Talk:Geometric algebra
This is maybe too big for a task
I'm pretty sure people will say that, and maybe they're right. But maybe not. I don't think it is much more complicated than say Quaternion type, and in any case it is, from both the programming and mathematical points of view,, quite interesting and worth featuring in Rosetta Code, imho. Please feel free to argue about it.--Grondilu (talk) 22:38, 13 October 2015 (UTC)
- It's not clear that we can meaningfully implement anything with infinite dimension - countable or not. At best, we can support a finite subset of such a thing.

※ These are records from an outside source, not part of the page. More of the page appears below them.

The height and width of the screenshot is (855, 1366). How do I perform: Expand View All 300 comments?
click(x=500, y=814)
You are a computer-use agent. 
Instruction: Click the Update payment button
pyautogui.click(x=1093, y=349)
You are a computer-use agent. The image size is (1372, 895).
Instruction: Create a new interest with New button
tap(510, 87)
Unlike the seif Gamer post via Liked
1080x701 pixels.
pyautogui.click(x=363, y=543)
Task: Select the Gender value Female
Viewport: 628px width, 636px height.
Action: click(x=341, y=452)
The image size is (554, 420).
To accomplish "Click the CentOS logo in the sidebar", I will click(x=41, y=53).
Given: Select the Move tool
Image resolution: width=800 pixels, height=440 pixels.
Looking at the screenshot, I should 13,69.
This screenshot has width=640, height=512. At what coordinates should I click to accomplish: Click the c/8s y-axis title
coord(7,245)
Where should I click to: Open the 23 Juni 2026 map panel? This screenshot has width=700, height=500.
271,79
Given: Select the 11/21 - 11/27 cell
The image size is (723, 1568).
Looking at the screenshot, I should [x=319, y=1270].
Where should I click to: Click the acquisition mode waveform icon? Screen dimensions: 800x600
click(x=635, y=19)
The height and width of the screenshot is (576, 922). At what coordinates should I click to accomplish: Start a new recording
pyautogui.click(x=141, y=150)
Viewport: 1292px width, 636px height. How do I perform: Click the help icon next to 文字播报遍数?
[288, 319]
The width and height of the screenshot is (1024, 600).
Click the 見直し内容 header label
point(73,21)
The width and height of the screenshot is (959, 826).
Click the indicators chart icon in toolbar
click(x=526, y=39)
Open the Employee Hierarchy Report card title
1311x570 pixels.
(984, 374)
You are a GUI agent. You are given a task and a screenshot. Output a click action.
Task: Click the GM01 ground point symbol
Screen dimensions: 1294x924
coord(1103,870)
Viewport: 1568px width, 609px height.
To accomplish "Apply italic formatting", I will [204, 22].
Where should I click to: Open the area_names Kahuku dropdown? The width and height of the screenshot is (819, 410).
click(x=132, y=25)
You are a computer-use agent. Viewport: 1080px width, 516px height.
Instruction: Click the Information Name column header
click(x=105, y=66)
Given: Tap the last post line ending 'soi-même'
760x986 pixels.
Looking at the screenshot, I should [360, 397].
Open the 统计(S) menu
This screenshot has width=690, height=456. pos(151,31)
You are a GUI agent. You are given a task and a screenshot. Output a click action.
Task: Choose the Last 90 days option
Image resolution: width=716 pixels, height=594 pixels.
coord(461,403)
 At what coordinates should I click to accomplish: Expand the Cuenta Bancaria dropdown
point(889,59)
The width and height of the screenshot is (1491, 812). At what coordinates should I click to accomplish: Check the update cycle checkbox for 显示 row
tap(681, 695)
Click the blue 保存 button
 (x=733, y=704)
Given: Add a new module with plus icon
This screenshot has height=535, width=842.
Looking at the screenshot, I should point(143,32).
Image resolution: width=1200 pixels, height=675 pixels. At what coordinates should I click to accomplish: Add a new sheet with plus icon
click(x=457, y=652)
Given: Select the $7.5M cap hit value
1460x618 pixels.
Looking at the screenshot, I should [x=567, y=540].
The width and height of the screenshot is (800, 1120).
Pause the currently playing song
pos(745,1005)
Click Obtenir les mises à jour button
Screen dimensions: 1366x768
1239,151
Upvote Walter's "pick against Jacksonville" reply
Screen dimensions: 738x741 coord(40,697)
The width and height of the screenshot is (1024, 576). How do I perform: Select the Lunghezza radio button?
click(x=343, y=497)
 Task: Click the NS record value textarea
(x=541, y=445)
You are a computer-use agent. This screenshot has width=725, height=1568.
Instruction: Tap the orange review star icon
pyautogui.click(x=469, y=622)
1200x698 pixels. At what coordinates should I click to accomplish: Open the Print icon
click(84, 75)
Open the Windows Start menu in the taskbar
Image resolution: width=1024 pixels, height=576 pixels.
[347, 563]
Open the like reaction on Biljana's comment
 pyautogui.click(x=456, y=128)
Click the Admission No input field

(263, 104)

- More specifically, how would we tell whether an implementation has or has not satisfied that part of the task requirement? --Rdm (talk) 12:36, 14 October 2015 (UTC)
- It's infinite in the sense that there is no limit to the number of dimensions. But we only consider vectors that have a finite support. I guess I could mention that, indeed. It's also true that it's not obvious how we can check that an implementation can handle any vector size. I welcome suggestions.--Grondilu (talk) 15:56, 14 October 2015 (UTC)
- I would describe that as an arbitrary number of dimensions rather than an infinite number of dimensions (edit: and I see that you have made exactly that change in the task description). But that brings up another issue: - unless we severely constrain our work, how are we going to verify that an implementation has satisfied this task in that regard? --Rdm (talk) 16:25, 14 October 2015 (UTC)
- That might be a bit overly constrained? Though, granted, not constrained enough for the "forall" test to be implemented - which, I guess, is why you made the test for correctness be a single case? See also Quaternion type for quaternion implementations... --Rdm (talk) 12:45, 17 October 2015 (UTC)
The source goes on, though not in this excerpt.